New medical books were flying off the printing presses, Paré was pioneering new surgical methods on the battlefield, blood circulation was now understood, and Thomson was so keen to investigate the plague he even caught it himself.
But these developments didn’t trickle down to the wider population, and even among doctors, there were still some hopping mad ideas.
And it would be a few more years before medical science truly started to accelerate…
Video summary
An engaging animated summary of medical progress in the 16th and 17th centuries.
Using authentic archival illustrations and diagrams, this animation brings to life how the Renaissance brought on a fresh thirst for scientific enquiry.
Narrated by actor and impressionist Duncan Wisbey, the pace is quick and tone irreverent.
The film draws on the work of key figures of the time such as Ambroise Paré, William Harvey and George Thomson.

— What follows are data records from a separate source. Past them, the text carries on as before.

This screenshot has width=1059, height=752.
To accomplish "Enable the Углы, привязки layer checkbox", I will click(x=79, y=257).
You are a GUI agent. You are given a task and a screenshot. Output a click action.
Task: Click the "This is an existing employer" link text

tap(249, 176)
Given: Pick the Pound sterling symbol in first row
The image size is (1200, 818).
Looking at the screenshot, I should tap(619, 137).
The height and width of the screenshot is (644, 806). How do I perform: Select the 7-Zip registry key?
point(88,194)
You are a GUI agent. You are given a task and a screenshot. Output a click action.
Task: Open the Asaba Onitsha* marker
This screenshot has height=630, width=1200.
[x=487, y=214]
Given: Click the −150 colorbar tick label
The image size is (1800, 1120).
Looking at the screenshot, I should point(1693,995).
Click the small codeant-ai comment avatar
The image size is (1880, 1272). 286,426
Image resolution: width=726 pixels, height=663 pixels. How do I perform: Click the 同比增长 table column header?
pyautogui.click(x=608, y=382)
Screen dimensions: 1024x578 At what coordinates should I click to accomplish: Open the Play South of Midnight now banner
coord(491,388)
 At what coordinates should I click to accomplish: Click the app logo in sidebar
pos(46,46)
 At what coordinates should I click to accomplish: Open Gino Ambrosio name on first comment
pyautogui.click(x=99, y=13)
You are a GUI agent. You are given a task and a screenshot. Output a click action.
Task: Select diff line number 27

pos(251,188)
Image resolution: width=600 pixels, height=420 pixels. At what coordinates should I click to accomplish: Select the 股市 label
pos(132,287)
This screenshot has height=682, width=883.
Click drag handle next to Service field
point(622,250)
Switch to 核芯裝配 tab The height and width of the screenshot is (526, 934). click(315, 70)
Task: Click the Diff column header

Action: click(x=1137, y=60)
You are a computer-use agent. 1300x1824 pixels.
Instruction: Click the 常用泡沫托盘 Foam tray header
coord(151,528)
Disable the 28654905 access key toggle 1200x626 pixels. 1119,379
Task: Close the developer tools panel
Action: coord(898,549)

Looking at their work we see the critical advancements they made in our understanding of new treatments and the human body.
Key themes that directly affected progress during this period were new weapons on the battlefield, the Great Plague of 1664 and the circulation of new ideas through the invention of the printing press.
The summary clearly highlights successes of the period with new experimentation leading to a better understanding of the human body, but also the short-fallings; such as the failure of many people to accept these new ideas and ultimately these new discoveries not benefiting the wider population.
This is from the series: Medicine through time.
Teacher Notes
This could be used to ask pupils to discuss the printing press as a catalyst for medical progression.
They could investigate the Plague, and how it illustrates how medicine did and did not change from the medieval period.
Pupils could discuss why was the medical Renaissance important, if it didn’t make anyone healthier?
This clip will be relevant for teaching KS3 and KS4/GCSE History in England, Wales and Northern Ireland and National 4 History in Scotland.
This topic appears in OCR, AQA, WJEC in England and Wales, CCEA GCSE in Northern Ireland and SQA Scotland.